CAT4MBA

20 = 1 x 20

     = 2 x 10

     = 4 x 5

for 1 x 20 , number of prime factors 0, 21

for 2 x 10 , number of prime factors 1, 9

for 4 x 5, number of prime factors 3, 4

so minimum is 7 and maximum is 21

can u please explain ur solution.

read number of prime factors @

http://www.cat4mba.com/math-e-book/number-system

hi

the answer is - min-  1 (that i have understood that any natural no. of hte format p^19 will have 20 factors, whre p is a prime no.

the max given is - 3.

how?

rgds

Question: A number 'N' is having 20 factors.
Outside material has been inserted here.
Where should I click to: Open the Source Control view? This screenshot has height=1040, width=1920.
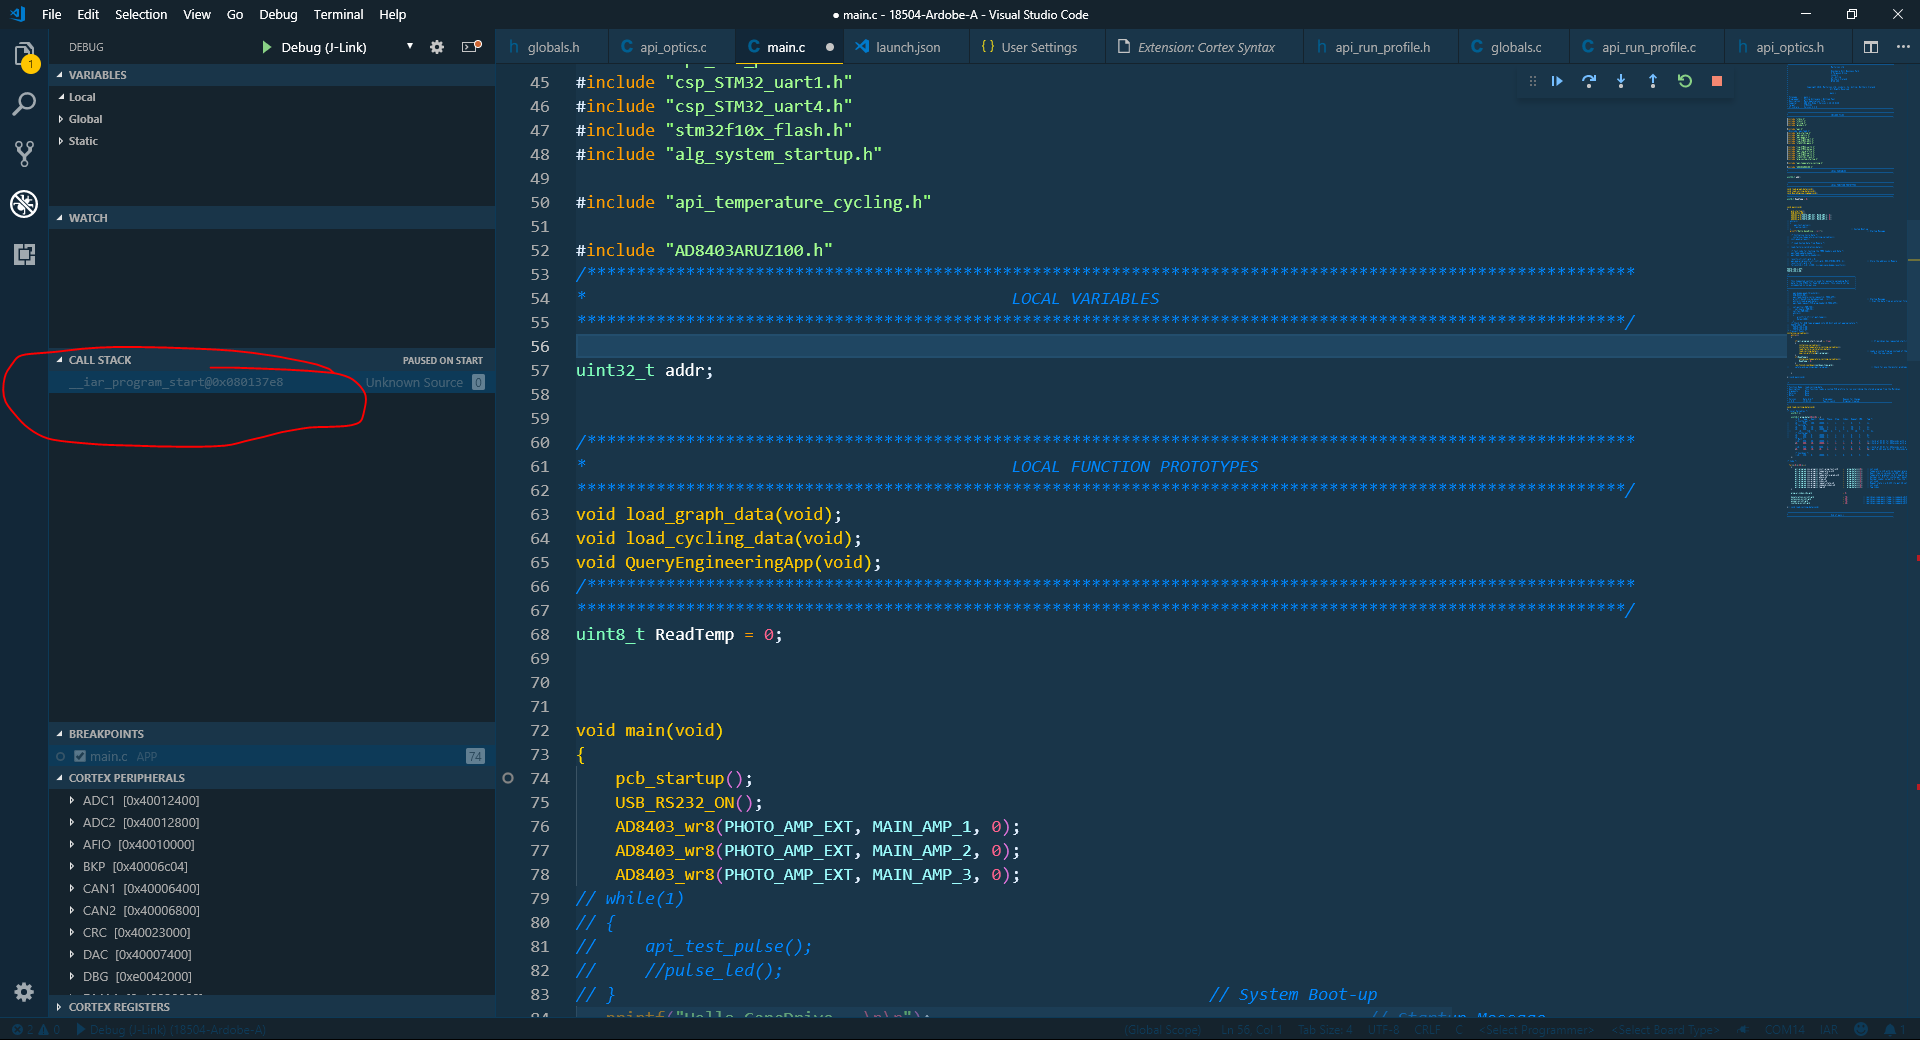point(24,153)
What is the (i) minimum and (ii) maximum number of prime factors of this number?

Solution:

We know that any number N can be expressed in the form:

N = (p^a) * (q^b) * (r^c) * ............., where p, q, r are distinct prime numbers.

In that case, the number of divisors of the number is given by the product:(a + 1)(b + 1)(c + 1) ............. and so on.

In the given problem, it is mentioned that the number of divisors of N is 20.

Now, the total number of ways in which 20 can be expressed as a product of one or more than one prime factors are:

20 = 20 x 1, which shows that the number should be of the form (p^19), where p is a prime number.

20 = 4 x 5, which shows that the number should be of the form (p^3) * (q^4), where p and q are distinct prime numbers.

20 = 2 x 10, which shows that the number should be of the form (p) * (q^9), where p and q are distinct prime numbers.

20 = 2 x 2 x 5, which shows that the number should be of the form (p) * (q) * (r^4), where p, q and r are distinct prime numbers.

Hence we see that the number can have a:

(i) Minimum of ONE prime factor.

(ii) Maximum of THREE prime factors.

Thank You.

Ravi Raja